Look for tinted sunscreens with SPF 30 or higher that list iron oxides in the ingredients. The tint itself is what provides visible light protection. Apply generously and reapply every two hours when outdoors.

Professional Treatments for Deeper Discoloration

When topical products plateau or discoloration sits in deeper skin layers, in-office procedures can help. The most common options are chemical peels and laser or light-based treatments.

Chemical peels use acids to remove layers of pigmented skin. Light peels with glycolic acid or salicylic acid target the outermost layer and work well for superficial discoloration and uneven tone. Medium-depth peels using trichloroacetic acid (sometimes combined with glycolic acid) penetrate deeper into the skin and address more stubborn pigmentation. Results from peels are typically visible after a series of sessions spaced weeks apart.

Laser and light therapies include intense pulsed light, Q-switched lasers, and non-ablative fractional lasers. All appear effective for pigmentation, but they come with important caveats. Q-switched lasers require the most treatment sessions before you see a benefit. Non-ablative fractional lasers may offer slightly longer-lasting results compared to other options. Ablative fractional lasers carry a high risk of causing new pigmentation problems and should be used with caution.
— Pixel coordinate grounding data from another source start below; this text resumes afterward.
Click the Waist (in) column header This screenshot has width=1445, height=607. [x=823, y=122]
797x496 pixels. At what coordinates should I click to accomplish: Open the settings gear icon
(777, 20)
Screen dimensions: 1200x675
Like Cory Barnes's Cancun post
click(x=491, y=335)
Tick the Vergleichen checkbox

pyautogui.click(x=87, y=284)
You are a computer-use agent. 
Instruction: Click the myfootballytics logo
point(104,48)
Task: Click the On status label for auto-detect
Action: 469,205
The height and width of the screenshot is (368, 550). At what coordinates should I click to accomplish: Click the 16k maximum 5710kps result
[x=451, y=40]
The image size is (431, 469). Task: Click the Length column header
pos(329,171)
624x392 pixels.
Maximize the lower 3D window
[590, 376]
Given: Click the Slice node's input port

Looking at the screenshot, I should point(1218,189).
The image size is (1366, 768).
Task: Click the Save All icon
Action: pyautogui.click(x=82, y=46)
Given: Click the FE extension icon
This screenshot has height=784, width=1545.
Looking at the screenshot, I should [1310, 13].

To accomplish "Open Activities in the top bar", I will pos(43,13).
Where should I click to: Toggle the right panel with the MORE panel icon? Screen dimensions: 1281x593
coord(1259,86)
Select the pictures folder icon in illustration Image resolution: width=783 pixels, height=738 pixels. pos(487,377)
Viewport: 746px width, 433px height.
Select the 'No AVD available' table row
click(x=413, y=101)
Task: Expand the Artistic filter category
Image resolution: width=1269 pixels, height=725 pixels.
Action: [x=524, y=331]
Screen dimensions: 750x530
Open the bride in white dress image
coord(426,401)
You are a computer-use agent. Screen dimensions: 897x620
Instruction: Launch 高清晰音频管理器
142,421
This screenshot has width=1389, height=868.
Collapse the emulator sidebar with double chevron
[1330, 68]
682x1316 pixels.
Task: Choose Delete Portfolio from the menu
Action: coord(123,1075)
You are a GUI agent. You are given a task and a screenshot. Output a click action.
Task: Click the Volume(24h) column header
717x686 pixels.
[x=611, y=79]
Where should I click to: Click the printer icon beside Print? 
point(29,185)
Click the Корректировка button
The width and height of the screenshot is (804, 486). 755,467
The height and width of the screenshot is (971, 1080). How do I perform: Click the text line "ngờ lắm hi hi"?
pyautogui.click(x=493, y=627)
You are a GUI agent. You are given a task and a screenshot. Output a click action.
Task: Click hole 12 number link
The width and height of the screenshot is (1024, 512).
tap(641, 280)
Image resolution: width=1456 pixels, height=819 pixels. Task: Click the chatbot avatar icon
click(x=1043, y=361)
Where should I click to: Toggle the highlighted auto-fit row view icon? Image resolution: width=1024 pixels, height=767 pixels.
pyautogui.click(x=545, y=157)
Regardless of the technology, recurrence is common with laser-treated melasma. These treatments work best as part of a broader plan that includes ongoing topical maintenance and rigorous sun protection.

Special Considerations for Darker Skin Tones

If you have a medium to dark complexion, the very treatments meant to fix discoloration can sometimes cause new dark spots. This happens because any procedure that creates inflammation (peels, lasers, even aggressive exfoliation) can trigger PIH in melanin-rich skin.

Medium-depth chemical peels are generally not recommended for darker skin tones because of this risk. When peels are used, pretreating the skin with a retinoid for 2 to 4 weeks beforehand helps the peel penetrate more evenly and speeds healing. Some practitioners also recommend using hydroquinone for a month before a peel to calm pigment production in advance. Scheduling procedures during winter, when UV exposure is naturally lower, further reduces the chance of rebound darkening.

For darker skin, gentler approaches often yield better long-term outcomes. Low-strength chemical peels, consistent topical regimens, azelaic acid, and tranexamic acid all carry a lower risk of making things worse. Patience with these methods pays off more reliably than aggressive interventions that backfire.

Realistic Timelines and What to Expect

Treating discoloration is a slow process, and managing expectations makes the difference between sticking with a routine and abandoning it too early. Within the first few weeks of starting a topical regimen, your skin begins responding to the active ingredients, though you may notice some initial redness or mild irritation before any fading is visible. Most people see the first signs of improvement between weeks 6 and 8. Significant, clearly noticeable results typically take a full 12 weeks.

Melasma follows a slightly different trajectory. Even after successful treatment, it tends to come back with sun exposure or hormonal changes. Maintaining results usually requires an ongoing routine of sunscreen (with visible light protection), a topical brightening agent a few times per week, and periodic check-ins with a dermatologist if you’re using prescription products.

PIH from acne or minor injuries has the best prognosis. Superficial marks can fade completely with treatment, and even without treatment, most PIH gradually resolves over 6 to 12 months. Treatment simply accelerates that timeline. Sun spots respond well to both topical and procedural treatments but will return with continued unprotected sun exposure, so daily sunscreen becomes a permanent habit rather than a temporary measure.